===== RECORDED INFORMATION

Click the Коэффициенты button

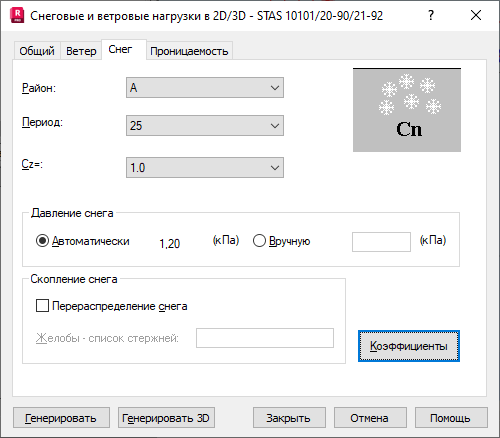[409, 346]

==========
===== RECORDED INFORMATION

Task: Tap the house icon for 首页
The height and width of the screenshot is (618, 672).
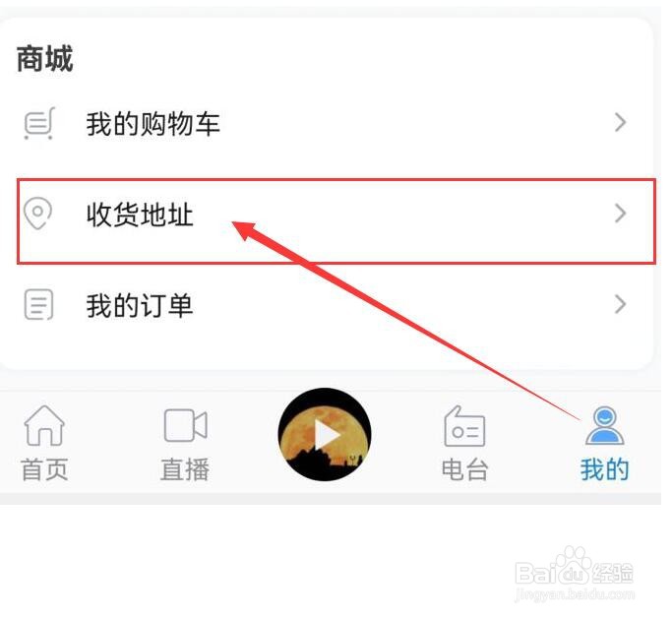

==========
===== RECORDED INFORMATION

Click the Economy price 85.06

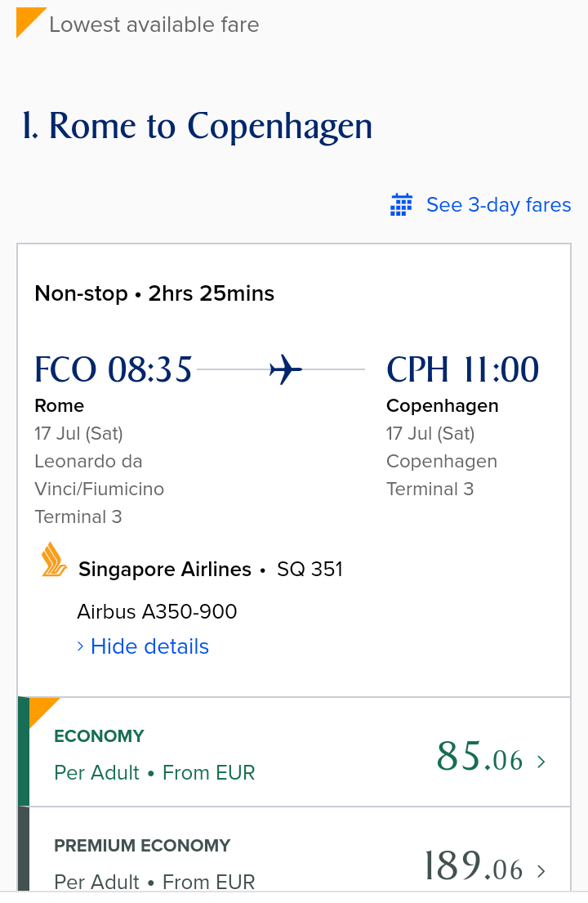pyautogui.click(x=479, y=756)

==========

Please make an exact copy of the lines above from the line with "Task: Tap the house icon for 首页" through the line with "The height and", both ends included.

Task: Tap the house icon for 首页
The height and width of the screenshot is (618, 672).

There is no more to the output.